* [Data to use]:
○ ○ ○ ○ ○
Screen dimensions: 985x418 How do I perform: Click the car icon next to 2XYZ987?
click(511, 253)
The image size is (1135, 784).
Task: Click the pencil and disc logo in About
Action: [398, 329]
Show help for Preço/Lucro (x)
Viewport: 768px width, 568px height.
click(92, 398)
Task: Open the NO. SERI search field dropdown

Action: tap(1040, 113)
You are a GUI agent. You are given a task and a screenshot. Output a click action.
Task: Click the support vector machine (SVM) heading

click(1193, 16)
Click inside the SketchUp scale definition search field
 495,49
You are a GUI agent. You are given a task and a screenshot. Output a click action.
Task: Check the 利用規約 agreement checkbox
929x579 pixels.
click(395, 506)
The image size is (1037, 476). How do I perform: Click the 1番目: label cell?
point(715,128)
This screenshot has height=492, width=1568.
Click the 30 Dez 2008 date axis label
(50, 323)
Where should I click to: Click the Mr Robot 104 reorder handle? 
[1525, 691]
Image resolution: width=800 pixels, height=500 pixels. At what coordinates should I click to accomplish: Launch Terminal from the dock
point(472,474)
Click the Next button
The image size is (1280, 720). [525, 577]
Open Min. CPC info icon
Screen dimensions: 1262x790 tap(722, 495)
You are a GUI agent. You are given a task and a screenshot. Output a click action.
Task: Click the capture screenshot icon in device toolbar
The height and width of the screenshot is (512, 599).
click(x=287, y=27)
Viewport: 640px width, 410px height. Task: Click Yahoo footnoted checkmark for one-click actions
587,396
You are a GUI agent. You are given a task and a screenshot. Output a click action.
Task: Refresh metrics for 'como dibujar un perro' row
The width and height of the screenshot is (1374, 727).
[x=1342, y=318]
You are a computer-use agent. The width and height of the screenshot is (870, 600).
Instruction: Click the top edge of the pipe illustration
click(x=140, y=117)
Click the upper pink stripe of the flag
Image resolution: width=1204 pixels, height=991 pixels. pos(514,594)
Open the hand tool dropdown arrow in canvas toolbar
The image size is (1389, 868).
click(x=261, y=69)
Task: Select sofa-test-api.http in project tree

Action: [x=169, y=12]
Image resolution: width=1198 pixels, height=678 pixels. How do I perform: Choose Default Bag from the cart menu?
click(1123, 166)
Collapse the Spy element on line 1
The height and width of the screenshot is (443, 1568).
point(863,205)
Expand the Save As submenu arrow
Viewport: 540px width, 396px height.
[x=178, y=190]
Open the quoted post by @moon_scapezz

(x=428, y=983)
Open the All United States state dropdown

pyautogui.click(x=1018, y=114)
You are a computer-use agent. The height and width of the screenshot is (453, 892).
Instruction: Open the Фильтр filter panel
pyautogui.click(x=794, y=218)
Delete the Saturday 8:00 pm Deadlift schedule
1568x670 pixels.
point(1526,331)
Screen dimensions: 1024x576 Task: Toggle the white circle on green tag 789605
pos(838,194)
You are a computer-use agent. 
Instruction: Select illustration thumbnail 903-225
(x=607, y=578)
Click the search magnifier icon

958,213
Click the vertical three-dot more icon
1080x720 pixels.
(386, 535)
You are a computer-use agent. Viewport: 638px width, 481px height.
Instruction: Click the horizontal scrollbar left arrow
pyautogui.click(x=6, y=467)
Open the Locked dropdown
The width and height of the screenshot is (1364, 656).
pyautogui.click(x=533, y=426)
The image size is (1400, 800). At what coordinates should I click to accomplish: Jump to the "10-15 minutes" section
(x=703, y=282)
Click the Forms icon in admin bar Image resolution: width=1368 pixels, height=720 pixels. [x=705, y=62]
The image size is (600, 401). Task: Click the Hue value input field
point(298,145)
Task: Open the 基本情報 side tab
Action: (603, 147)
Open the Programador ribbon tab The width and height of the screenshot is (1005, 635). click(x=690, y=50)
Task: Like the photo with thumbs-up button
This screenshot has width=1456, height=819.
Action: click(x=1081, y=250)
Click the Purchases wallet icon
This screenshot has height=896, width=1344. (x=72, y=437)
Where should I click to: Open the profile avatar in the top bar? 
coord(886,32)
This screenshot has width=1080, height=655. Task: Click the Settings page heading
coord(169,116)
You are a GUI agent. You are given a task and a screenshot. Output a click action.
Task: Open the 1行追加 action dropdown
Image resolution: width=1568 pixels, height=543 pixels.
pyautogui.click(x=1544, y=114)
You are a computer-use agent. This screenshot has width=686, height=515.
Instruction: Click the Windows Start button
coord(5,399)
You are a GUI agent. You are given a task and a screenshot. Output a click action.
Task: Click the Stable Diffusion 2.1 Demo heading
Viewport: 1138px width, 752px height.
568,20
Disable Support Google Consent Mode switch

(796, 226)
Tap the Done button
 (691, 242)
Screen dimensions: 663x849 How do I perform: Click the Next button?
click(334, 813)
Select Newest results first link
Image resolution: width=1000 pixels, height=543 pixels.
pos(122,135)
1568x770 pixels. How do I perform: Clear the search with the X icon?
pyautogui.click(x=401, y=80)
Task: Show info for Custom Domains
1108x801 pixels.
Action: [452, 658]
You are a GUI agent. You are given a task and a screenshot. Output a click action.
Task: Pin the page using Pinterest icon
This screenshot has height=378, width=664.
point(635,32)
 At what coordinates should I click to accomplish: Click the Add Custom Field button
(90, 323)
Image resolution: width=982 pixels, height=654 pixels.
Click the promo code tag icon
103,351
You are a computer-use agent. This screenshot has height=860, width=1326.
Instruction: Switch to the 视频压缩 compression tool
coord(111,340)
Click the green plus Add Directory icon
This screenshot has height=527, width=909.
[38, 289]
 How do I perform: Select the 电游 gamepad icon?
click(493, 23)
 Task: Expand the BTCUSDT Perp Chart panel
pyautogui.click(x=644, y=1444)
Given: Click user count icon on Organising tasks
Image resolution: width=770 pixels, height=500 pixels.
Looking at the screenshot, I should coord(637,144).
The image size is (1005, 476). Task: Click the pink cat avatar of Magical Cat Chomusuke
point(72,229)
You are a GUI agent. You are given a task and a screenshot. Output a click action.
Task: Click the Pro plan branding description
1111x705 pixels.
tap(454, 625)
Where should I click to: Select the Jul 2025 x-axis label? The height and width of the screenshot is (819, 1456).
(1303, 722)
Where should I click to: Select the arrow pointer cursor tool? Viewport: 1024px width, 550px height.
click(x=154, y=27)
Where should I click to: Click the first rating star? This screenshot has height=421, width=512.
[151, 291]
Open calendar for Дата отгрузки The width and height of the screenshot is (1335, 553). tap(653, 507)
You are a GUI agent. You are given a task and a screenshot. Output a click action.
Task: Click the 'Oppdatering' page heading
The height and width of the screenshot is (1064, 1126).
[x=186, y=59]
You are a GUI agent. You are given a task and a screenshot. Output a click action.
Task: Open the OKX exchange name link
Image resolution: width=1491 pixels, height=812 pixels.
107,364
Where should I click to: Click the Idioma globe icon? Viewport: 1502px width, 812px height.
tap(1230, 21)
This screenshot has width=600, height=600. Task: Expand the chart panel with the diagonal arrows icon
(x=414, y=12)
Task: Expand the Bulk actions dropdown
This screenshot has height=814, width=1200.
○ ○ ○ ○ ○
* [Task requirements]: The required answer is each line of the data in which the word "computer" appears.

* [Task response]:
You are a computer-use agent. The width and height of the screenshot is (870, 600).
You are a computer-use agent. The height and width of the screenshot is (453, 892).
You are a computer-use agent. 
You are a computer-use agent. Viewport: 638px width, 481px height.
You are a computer-use agent. This screenshot has width=686, height=515.
You are a computer-use agent. This screenshot has height=860, width=1326.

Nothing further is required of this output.